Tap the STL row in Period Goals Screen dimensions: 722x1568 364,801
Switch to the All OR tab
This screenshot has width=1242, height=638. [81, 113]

☆ ☆ ☆

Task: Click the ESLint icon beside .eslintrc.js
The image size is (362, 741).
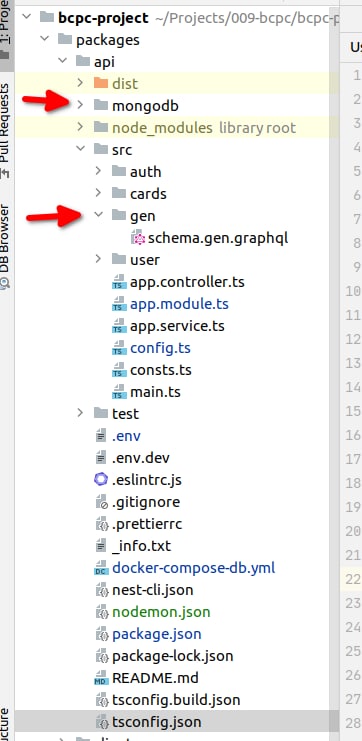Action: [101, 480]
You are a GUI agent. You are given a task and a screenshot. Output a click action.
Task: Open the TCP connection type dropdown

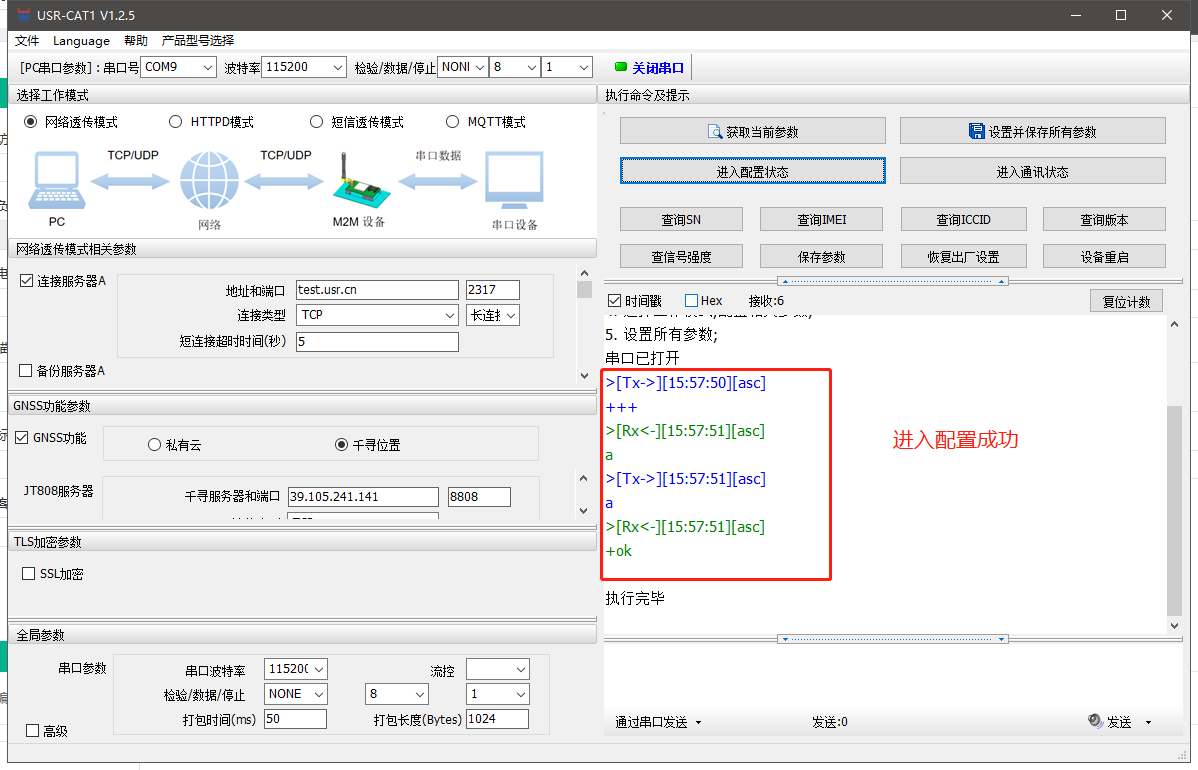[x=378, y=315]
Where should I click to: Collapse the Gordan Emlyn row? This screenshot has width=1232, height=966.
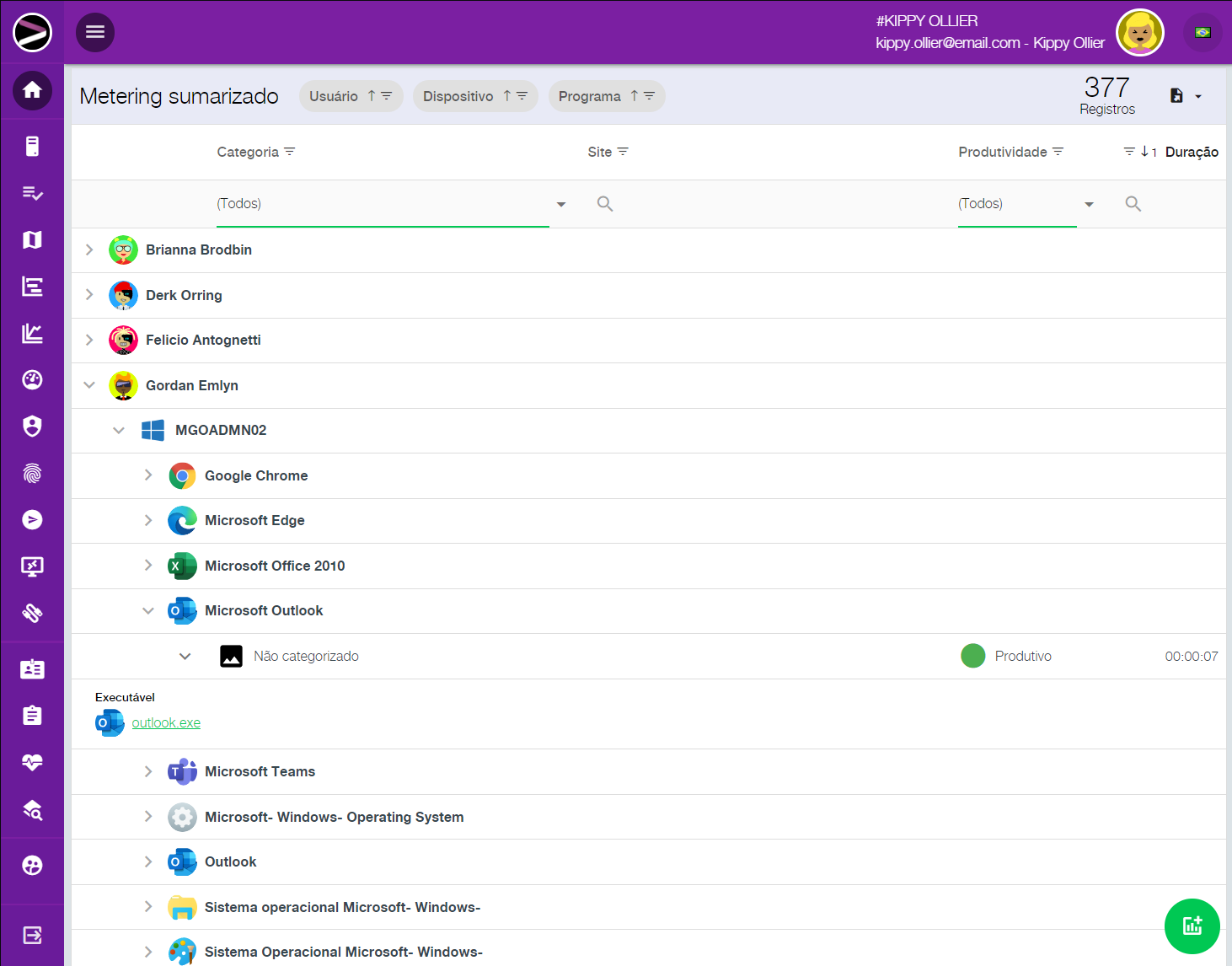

☆ ☆ ☆

Range to copy from the listing above: the line with "The image size is (362, 741)." through the line with "Where should I". Transcribe it exactly and skip the pictures.

● Result of this task:
The image size is (362, 741).
Action: [101, 480]
You are a GUI agent. You are given a task and a screenshot. Output a click action.
Task: Open the TCP connection type dropdown

[x=378, y=315]
Where should I click to: Collapse the Gordan Emlyn row? This screenshot has width=1232, height=966.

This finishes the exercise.